> [DIRECTIONS]
Filter these entries, keeping only lines that hold the word "dimensions".

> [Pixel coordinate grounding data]
* * *

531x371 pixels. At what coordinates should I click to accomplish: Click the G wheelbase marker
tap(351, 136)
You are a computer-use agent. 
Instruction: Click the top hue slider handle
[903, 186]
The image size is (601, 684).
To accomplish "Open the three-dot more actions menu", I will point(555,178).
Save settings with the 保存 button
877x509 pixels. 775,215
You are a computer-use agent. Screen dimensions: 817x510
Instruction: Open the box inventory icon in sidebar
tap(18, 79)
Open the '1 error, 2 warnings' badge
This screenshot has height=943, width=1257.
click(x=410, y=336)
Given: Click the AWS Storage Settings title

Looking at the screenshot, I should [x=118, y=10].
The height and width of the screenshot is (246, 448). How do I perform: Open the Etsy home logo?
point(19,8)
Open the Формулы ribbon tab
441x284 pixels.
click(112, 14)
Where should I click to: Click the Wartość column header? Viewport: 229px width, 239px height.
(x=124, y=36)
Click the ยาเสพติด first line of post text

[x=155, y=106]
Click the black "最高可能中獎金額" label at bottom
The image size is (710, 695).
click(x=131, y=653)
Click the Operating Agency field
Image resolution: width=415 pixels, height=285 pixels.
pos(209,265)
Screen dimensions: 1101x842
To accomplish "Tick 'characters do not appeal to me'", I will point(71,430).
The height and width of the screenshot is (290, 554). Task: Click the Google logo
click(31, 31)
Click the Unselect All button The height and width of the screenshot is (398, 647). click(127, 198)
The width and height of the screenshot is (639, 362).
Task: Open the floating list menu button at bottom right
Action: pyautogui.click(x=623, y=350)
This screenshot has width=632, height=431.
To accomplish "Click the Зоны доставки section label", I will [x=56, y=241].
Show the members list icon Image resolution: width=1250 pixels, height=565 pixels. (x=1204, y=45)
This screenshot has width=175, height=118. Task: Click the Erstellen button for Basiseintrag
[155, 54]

* * *

> [ANSWER SPACE]
You are a computer-use agent. Screen dimensions: 817x510
Screen dimensions: 1101x842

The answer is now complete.